L'année dernière, le ministère chinois du Commerce a proposé d'interdire l'exportation de technologies de moulage en lingots utilisées pour la fabrication de panneaux solaires. Si cette interdiction était mise en œuvre, elle pourrait freiner le développement de la technologie solaire en Occident tout en augmentant la demande de panneaux solaires chinois finis.
Les restrictions sur deux métaux, le gallium et le germanium, pourraient également poser problème aux États-Unis. À compter du 1er août, les exportateurs devront demander des licences pour vendre ces métaux à des clients étrangers. La Chine produit 98 % du gallium brut mondial, un composant essentiel des technologies militaires avancées, notamment des radars et des systèmes de défense antimissile américains de nouvelle génération.
Selon le CSIS, un groupe de réflexion basé à Washington, une baisse des approvisionnements en gallium pourrait entraîner des problèmes à long terme pour l'industrie de la défense américaine. De plus, un composé à base de gallium, le nitrure de gallium, pourrait constituer la base d'une nouvelle génération de semi-conducteurs hautes performances.
Mais la Chine semble également faire preuve de prudence dans ses représailles. Peter Arkell, président de la China Global Mining Association, a souligné que le pays réimporte de nombreux produits finis fabriqués à l'étranger à partir de terres rares, de sorte que les interdictions pourraient se retourner contre les entreprises chinoises.
Selon Ewa Manthey, stratège en matières premières chez ING, une interdiction totale des exportations inciterait également l'Occident à développer ses propres capacités de production et à rechercher des alternatives. À long terme, cela affaiblirait la puissance de la Chine.

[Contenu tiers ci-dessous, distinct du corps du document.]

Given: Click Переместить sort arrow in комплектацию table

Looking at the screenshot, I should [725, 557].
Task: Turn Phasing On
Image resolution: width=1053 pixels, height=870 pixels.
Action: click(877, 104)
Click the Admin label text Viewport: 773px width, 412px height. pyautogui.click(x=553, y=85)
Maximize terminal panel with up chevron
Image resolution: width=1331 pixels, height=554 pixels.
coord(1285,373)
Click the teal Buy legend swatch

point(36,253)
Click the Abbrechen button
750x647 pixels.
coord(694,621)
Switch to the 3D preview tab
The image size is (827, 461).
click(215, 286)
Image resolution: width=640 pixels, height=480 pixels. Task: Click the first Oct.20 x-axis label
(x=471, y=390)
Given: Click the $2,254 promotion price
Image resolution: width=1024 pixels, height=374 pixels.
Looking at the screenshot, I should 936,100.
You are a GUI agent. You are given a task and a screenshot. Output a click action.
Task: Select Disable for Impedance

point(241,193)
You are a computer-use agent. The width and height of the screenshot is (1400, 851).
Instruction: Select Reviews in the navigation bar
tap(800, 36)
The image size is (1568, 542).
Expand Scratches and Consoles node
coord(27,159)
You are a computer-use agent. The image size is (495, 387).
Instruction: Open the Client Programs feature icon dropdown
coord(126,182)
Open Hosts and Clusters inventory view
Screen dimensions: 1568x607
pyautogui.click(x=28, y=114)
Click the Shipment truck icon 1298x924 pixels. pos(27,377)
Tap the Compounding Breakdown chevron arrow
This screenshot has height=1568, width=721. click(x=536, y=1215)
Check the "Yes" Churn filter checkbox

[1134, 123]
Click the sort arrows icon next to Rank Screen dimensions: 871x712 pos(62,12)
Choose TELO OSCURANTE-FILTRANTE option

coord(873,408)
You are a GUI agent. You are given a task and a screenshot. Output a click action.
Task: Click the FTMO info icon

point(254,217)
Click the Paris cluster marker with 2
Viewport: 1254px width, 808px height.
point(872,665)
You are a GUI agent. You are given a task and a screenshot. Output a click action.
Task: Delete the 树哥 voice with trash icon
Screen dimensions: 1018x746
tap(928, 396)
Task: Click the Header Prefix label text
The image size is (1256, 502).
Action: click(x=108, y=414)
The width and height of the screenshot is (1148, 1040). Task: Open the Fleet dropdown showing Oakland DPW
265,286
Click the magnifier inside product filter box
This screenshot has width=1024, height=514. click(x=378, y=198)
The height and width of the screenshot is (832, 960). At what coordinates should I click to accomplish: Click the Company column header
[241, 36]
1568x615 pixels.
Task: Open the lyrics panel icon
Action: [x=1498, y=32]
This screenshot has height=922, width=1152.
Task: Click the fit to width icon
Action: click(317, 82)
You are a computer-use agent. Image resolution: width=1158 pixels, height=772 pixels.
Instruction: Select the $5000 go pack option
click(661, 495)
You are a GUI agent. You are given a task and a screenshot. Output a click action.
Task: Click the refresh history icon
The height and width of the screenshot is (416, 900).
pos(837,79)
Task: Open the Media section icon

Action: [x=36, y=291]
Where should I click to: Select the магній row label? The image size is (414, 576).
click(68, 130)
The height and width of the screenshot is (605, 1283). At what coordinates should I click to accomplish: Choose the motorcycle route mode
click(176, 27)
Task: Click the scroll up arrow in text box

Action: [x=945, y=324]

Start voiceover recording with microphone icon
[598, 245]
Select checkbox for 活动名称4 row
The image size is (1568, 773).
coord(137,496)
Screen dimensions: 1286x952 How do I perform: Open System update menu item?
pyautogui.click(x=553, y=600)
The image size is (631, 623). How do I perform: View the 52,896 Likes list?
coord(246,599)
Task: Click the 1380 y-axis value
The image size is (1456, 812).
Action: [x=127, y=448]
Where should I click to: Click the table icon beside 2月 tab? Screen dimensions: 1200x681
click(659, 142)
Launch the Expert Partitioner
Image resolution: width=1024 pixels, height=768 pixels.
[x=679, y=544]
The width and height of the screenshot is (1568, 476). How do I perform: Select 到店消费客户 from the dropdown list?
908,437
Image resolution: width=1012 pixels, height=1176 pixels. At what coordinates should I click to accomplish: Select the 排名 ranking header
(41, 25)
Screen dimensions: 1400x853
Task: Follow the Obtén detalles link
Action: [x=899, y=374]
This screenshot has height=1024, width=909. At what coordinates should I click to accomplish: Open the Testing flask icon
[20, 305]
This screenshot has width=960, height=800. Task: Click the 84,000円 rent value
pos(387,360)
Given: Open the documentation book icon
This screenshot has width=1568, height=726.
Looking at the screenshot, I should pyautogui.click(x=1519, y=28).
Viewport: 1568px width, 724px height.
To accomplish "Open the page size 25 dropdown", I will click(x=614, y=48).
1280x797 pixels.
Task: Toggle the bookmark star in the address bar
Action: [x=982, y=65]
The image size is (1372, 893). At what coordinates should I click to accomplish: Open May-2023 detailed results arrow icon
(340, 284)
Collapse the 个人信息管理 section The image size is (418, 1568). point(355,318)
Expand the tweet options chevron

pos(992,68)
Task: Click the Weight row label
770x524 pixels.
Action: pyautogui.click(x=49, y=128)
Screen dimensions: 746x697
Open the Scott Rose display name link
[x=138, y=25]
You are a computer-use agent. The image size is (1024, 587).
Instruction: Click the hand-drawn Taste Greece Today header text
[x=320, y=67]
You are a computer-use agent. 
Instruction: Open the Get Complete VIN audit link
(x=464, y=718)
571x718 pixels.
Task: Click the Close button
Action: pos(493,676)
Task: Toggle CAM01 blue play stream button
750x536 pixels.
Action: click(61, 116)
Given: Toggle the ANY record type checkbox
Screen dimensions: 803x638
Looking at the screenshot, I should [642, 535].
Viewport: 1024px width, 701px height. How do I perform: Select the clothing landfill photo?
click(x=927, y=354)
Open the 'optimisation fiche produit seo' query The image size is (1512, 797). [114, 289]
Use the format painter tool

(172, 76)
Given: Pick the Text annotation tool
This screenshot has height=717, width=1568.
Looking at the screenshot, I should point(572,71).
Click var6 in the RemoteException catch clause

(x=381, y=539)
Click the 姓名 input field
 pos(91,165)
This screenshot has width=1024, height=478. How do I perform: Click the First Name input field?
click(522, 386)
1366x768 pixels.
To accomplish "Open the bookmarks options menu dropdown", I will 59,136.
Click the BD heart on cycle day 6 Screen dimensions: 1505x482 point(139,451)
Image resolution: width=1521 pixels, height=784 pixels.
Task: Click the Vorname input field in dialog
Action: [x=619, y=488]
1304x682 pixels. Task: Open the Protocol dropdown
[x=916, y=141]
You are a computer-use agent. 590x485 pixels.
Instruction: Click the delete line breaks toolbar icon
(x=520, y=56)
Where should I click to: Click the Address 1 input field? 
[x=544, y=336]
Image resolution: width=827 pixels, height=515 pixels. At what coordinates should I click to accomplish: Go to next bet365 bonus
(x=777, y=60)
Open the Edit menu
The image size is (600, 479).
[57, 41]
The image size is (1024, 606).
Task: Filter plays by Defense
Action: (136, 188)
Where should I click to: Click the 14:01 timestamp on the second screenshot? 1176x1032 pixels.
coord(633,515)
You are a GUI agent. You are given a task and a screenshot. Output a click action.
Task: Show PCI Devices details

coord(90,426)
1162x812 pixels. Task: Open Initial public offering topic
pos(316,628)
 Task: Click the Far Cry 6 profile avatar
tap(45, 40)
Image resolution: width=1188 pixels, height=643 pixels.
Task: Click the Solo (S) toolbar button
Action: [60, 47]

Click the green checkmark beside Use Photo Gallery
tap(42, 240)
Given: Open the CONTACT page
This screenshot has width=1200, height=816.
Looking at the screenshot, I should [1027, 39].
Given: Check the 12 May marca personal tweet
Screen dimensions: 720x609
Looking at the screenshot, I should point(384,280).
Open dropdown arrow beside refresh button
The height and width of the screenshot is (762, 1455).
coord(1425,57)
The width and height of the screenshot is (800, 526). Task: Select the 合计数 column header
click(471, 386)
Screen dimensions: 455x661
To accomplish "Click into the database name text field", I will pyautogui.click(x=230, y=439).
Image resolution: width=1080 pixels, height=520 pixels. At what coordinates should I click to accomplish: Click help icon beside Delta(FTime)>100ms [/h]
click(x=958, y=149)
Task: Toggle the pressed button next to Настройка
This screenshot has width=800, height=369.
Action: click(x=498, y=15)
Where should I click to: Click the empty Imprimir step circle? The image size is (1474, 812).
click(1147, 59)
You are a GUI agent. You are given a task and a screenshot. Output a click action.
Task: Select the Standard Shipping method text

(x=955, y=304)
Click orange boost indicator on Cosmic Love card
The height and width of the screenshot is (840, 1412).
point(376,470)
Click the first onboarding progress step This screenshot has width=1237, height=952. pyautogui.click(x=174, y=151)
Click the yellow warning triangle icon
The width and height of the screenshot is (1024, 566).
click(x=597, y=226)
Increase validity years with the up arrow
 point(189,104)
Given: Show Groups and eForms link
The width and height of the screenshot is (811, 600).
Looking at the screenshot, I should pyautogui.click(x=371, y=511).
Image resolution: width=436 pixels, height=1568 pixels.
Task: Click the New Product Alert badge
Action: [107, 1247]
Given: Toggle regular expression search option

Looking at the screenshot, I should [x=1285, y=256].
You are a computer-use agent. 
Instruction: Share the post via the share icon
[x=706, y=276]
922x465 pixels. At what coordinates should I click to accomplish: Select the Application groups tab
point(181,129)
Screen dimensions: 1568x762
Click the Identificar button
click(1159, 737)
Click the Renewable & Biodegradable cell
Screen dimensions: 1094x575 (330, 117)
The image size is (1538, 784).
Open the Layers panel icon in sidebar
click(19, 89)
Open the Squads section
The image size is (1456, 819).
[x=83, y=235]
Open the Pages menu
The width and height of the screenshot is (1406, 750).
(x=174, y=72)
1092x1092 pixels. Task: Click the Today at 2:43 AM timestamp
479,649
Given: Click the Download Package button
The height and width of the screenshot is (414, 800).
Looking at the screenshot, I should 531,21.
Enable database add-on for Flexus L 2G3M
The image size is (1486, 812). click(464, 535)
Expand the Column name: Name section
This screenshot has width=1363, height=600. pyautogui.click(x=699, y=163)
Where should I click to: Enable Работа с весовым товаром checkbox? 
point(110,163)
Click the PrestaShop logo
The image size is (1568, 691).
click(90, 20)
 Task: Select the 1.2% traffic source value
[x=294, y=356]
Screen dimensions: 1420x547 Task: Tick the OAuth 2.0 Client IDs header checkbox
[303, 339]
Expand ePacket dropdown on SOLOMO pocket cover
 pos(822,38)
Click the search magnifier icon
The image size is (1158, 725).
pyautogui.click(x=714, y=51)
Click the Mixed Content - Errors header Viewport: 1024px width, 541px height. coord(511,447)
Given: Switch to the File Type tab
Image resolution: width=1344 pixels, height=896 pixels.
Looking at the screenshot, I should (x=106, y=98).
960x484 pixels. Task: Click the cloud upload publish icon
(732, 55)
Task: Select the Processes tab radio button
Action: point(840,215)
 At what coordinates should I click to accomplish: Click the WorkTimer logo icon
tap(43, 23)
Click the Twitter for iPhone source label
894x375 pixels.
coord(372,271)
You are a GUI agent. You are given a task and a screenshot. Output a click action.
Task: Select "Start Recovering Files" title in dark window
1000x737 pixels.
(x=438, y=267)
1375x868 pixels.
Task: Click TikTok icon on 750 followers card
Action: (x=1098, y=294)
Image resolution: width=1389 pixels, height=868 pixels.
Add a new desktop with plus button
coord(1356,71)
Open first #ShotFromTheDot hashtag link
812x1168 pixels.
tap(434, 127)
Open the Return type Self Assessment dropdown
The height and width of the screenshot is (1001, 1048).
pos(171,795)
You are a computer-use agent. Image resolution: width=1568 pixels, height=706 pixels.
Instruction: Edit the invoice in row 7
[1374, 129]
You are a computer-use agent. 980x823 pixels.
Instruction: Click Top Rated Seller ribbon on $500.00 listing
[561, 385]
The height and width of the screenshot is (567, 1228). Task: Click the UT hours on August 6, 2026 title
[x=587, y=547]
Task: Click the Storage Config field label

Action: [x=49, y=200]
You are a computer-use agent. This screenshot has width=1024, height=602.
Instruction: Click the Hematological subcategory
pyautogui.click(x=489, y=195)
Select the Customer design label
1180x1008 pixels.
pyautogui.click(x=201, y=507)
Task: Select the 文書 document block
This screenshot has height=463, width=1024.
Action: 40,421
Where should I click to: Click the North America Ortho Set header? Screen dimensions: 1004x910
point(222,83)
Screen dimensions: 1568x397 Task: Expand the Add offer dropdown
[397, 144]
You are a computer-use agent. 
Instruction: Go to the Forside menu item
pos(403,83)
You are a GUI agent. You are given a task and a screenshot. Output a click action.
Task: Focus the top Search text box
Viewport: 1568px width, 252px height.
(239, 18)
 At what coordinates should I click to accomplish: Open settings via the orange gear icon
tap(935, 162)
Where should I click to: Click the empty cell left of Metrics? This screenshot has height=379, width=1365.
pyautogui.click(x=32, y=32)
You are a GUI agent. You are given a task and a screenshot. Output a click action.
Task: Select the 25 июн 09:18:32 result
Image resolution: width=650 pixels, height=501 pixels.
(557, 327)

L'étiquetage peu fiable par la Chine des entreprises occidentales exerçant d'importantes activités pourrait également mettre en péril des milliers d'emplois chinois. C'est pourquoi, au lieu de mettre sur liste noire l'ensemble de Raytheon, filiale de Pratt & Whitney comptant 2 000 employés en Chine, le ministère du Commerce a limité l'interdiction à ses activités de défense.
Jusqu'à présent, la réponse politique n'a été mise en œuvre que par les ministères chinois du Commerce et des Affaires étrangères. Selon Henry Gao, les entreprises occidentales craignent que les agences les plus radicales de Pékin n'interviennent. Si la guerre technologique s'intensifie, la Commission de sécurité nationale chinoise pourrait prendre l'initiative des représailles économiques. Si cela se produit, les conséquences seront bien plus graves que pour les seuls PDG américains et chinois.